For another real world example of zero-copy in the wild, refer to Java's NIO library. Note that just like how I mentioned that my sample Read2 trait would likely need a variety of implementations for different styles of buffering, the Java guys have HeapByteBuffer, DirectByteBuffer, and MappedByteBuffer. A lot of people assumed that this style of I/O implies dynamically growing heap allocation only, but that's not a constraint at all.

No, it was host cpu memory, though it was mapped in the kernel with a device driver layer that used it exactly like RAID controllers would later.

My apologies, I misunderstood. You did claim though that BOM-detection was something you've solved without much difficulty. That may be true, but it's an especially simple case in a larger class of problems, including things like smoothly handling memory-mapped I/O and then layering things like BOM-detection on top and also doing so safely on 32-bit platforms.

Or even 64-bit platforms, actually, as I was pointing out above: https://github.com/BurntSushi/ripgrep/issues/922

I'd also like to apologise for picking on ripgrep, in no way is this reflective of the quality of your coding. I'd rather that the situation be that people with less skill than you be able to write Rust code that is fast and correct. This takes special care and attention in the std library to "steer people into the pit of success" instead of the "pit of failure". Right now I suspect a lot of people are falling into pits full of stabby, pointy things...

You did, and you're far better at Rust than I am. What chance do I have?
========
● **Set task 1**: According to the forum discussion of zero-copy I/O, which three buffer types does Java's NIO library provide?
● **Set task 2**: Write the next part of the forum discussion of zero-copy I/O in Rust, picking up after its final line.

[Interface element records]
========
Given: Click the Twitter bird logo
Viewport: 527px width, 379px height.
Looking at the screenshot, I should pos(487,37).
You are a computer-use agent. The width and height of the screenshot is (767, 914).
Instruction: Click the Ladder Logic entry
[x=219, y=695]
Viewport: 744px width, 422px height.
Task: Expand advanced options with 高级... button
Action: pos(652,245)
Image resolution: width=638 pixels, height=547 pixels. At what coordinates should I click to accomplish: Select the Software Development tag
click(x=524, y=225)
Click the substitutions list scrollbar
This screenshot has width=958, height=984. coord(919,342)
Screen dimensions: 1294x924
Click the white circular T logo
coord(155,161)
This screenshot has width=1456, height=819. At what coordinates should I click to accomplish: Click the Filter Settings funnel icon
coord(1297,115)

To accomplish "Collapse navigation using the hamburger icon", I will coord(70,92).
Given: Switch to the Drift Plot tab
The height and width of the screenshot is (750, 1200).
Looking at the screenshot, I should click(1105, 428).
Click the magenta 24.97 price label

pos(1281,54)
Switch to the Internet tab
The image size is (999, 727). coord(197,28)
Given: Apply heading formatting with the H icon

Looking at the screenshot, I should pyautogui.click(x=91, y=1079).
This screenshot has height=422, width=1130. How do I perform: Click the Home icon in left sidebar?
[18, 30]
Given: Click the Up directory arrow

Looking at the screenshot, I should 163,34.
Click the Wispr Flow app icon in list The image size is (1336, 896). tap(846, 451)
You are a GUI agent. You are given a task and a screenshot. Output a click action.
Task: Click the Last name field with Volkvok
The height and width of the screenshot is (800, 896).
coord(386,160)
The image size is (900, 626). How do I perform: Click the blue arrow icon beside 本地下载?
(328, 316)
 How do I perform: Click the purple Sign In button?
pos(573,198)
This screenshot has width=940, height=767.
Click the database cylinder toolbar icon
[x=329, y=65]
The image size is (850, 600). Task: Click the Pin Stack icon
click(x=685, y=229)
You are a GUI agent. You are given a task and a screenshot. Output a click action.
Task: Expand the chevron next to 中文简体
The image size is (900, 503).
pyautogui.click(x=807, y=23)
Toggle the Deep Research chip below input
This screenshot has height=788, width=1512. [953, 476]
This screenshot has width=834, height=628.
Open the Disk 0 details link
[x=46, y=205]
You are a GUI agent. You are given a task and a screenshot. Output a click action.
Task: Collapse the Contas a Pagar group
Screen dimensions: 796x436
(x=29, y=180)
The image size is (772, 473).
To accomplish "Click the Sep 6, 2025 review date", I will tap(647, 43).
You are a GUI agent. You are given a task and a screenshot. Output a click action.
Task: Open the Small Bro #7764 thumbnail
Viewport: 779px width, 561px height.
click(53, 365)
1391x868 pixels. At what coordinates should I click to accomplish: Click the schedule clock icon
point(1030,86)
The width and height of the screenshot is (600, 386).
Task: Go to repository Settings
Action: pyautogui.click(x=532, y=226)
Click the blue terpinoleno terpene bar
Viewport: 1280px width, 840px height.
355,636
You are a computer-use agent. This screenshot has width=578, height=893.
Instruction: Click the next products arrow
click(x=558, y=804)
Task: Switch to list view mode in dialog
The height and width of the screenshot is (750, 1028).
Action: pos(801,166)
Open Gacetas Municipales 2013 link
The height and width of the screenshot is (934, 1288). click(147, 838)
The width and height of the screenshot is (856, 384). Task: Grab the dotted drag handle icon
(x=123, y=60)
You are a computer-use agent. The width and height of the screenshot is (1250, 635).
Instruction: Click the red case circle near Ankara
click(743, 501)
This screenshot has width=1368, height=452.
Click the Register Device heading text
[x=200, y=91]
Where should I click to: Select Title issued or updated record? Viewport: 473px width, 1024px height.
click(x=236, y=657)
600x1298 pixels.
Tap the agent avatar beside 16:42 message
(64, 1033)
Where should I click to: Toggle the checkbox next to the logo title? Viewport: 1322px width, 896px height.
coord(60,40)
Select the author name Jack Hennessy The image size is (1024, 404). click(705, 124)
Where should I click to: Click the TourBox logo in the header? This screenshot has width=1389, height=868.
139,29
========
● **Expected answer 1**: HeapByteBuffer, DirectByteBuffer, and MappedByteBuffer.

● **Expected answer 2**:
Yeah, and? I have that goal as well! (But to be clear, I don't like you're phrasing, but I get your drift.) This very thing is a large part of why I go out and library-ize a lot of the code I write. Some day, maybe those shims will become library-ized and others will be able to do what ripgrep does without needing to rewrite those shims. I see no reason why this cannot be done. I see no reason why the Read trait isn't composable enough to build that kind of infrastructure. I see no reason why memory maps couldn't be made to work correctly on 32 bit systems if there is demand for it.

Like, we get it. You're unhappy because your favored abstraction hasn't been built in Rust yet and library-ized. You've made your point. The next step is (for someone) to prototype it and solve a real problem that folks care about with it. This navel gazing is pointless IMO. I tried to tell you this a dozens of comments ago.

11 Likes

I may be missing a subtle point, but to me the proposed Read2 trait:

trait Read2  {
    type Data; //  = u8; // with associated type defaults.
    type Error; // = (); // with associated type defaults.

    /// Returns at least 'items', which can be 0 for best-effort.
    fn peek(&mut self, items: usize ) -> Result<&[Self::Data],Self::Error>;

    /// Can consume any number of items, acting much like `skip()`.
    fn consume(&mut self, items: usize ) -> Result<(), Self::Error>;
}

looks awfully similar to the std::io::BufRead trait:

pub trait BufRead {
    /// Fills the internal buffer of this object, returning the buffer contents.
    ///
    /// This function is a lower-level call. It needs to be paired with the consume method to function properly.
    /// When calling this method, none of the contents will be "read" in the sense that later calling read may
    /// return the same contents. As such, consume must be called with the number of bytes that are
    /// consumed from this buffer to ensure that the bytes are never returned twice.
    fn fill_buf(&mut self) -> Result<&[u8]>;

    /// Tells this buffer that `amt` bytes have been consumed from the buffer,
    /// so they should no longer be returned in calls to `read`.
    fn consume(&mut self, amt: usize);
    ...
}

edit: to elaborate a little more, I'd say imo Read and BufRead are two approaches to the IO API which mainly differ on who owns the buffer, the caller (for Read) or the IO construct (for BufRead).

Depending on the underlying OS APIs, one or the other may be the cheapest (after all, implementing BufRead directly for a mmaped file rather than on top of Read makes a lot of sense). But non is intrinsically more general / always better than the other, and both likely are worth having and keeping.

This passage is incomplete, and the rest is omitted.